Dairy is important, but is would be wise to opt for low fat dairy products and avoid adding any sugar to these items.

Fats and fried foods have a lot of flavour but at the same a time these provide quite high percentages of calorie post digestion, in addition to the unwanted fats and sometimes direct cholesterol. Choose from refined vegetables oils like rice XXXXXXX olive, corn etc. while eliminating the saturated fats like coconut oil, pure ghee and butter etc.

Fruits and vegetables are low in calories but are packed with vitamins, minerals and fibre. These are good options for a quick bite as a snack. Not only refreshing, but they also help in improved digestion and keep you full. Nuts and dry fruits may also be taken in moderation, keeping in mind that when fried nuts and dry fruits provide too many calories, and are also difficult to digest. Whole pulses and cereal grains are packed with quality fibre, and maintain satiety for longer hours.


Go for pears, apple cider vinegar, yogurt, unsalted popcorn, green tea, black coffee (sugarless) and black beans.
-Take low calorie, high protein, high fiber, low fat diet.
-Eat more of whole foods and natural products that have not been processed.
-If you want to snack, make sure it is healthy, low fat, low calorie snack.
-Avoid outside foods and even ice-cream strictly.
-Exercise regularly: Moderate intense physical activity like walking, swimming for 30-60 minutes daily is very essential to lose weight.
-Change your habits: Take stairs instead of the lift, walk to the super market, or park your car far away from the shopping place.
-Avoid alcohol consumption
-Avoid smoking
-Avoid excess intake of salt which causes water retention.
-Use non stick pots and pans for cooking. This helps reduce your oil intake.
-Never go shopping on an empty stomach.
-De-automate your house work. Do household work by yourself like washing vessels, mopping the floor, cleaning the house.
-Drink 8-10 glasses of water daily
-When you feel hungry, stop and have a cup of water. Wait for 5 minutes and assess whether you are really hungry.
-Limit caffeine intake to 1-2 cups per day.
-Don’t skip meals, you will end up in overeating later.
-Avoid crash diets. The main disadvantage of crash dieting is that you will gain back the lost weight once you stop it.
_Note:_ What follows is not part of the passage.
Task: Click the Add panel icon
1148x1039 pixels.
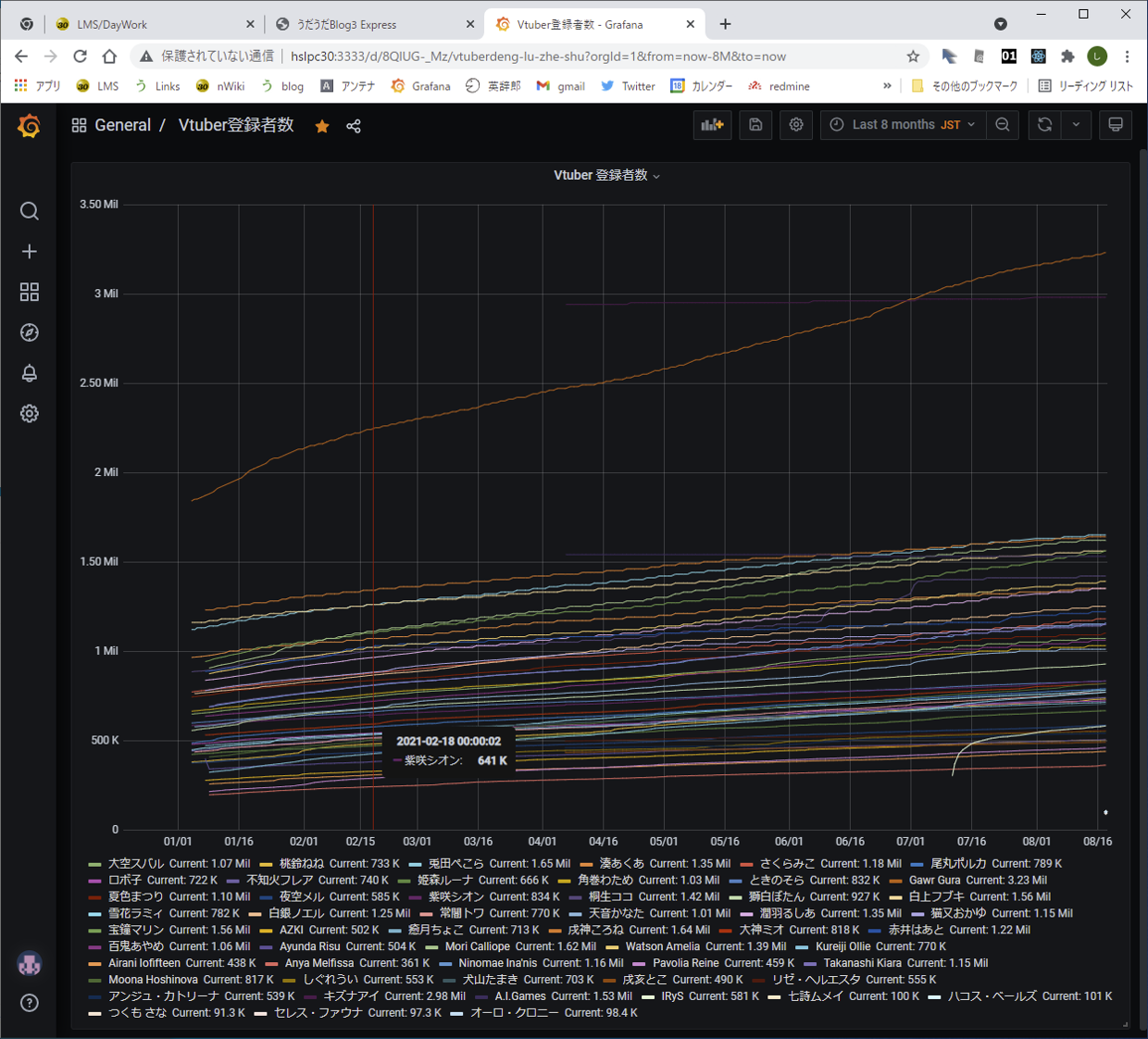Action: point(712,125)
-Start your day with a healthy breakfast. Take the major portion of your daily calories early in the day which allows the food to be used to produce energy and few calories are left over to change to fat. Having healthy breakfast makes you feel less hungry throughout the day.
-Have your dinner 2-3 hours before going to bed.
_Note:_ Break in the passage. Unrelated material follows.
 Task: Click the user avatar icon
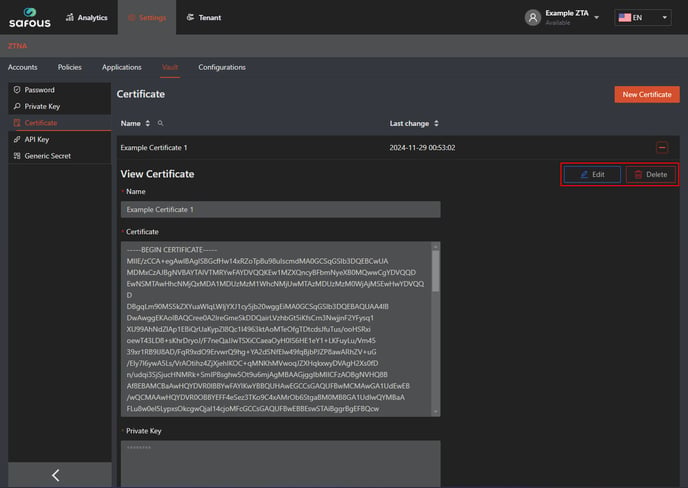point(533,17)

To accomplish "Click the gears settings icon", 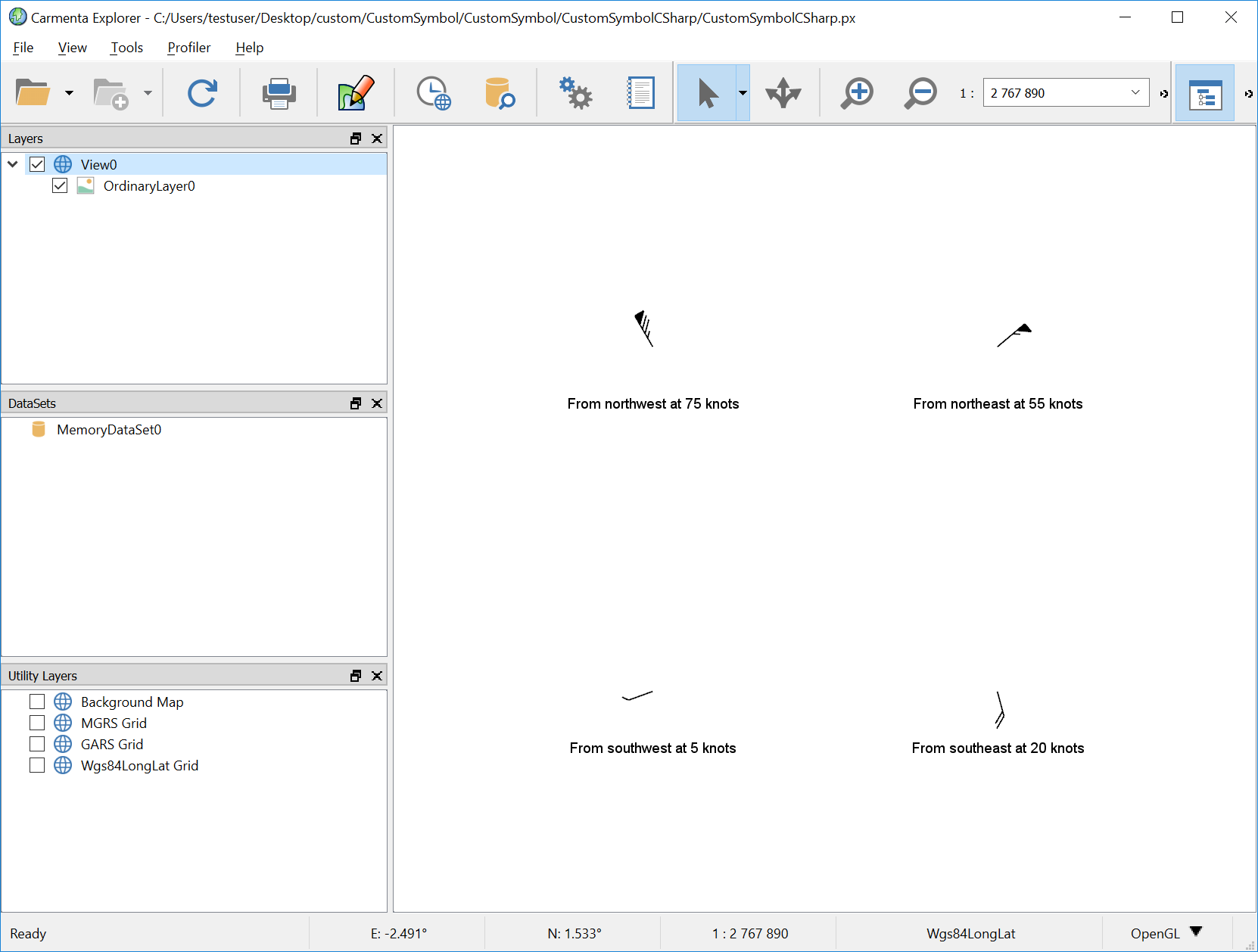I will 575,93.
-Keep a food daily and record whatever you eat. Plan meals a week advance and stick to it.
-Replace coffee or tea with black tea or lemon tea.
-Try sit ups and abdominal crunches to tone up the abdominal muscles.You can also join some local gym nearby to your house.exercises like crunches, twist crunches, bicycle crunch, step hop, squats etc. are excellent to burn abdominal fat and tone the muscles. Set a specific time for exercise and start with simple workouts for short duration, you can slowly increase the time, frequency and intensity of the workout. This would allow the body to keep pace with the changes. Make sure that you manage enough time for warm up before and cooling down after each workout. Avoid lying down or sitting immediately after the meals. You may take light walk after lunch and dinner.
Indulge in exercise which increases your heart rate above 150/min alteast. Join a gym and do more of weight training rather than cardio. It should be alternate day weight training and cardio.
Do not only focus on cardio for loosing weight as it has limited effect. So do more of weight training than cardio. Appoint a personal trainer for more better effect.
-Goal for a healthy weight loss of 1-2 lbs per week. As a Beginners you can aim for up to 2 lbs of weight loss in initial weeks but after 6-8 weeks, make a goal to lose at least 1 lb of weight every week. Do NOT try to lose more weight by severe caloric restriction as this weakens the immune system. A Healthy weight loss plan is supposed to boost your Immune system and not suppress it.
One more other important thing is be patient. These effects take longer to come and do not expect sudden results.
Control levels of thyroid by taking external thyroxine.
I hope I have answered your query well.
If you have any questions kindly ask me back.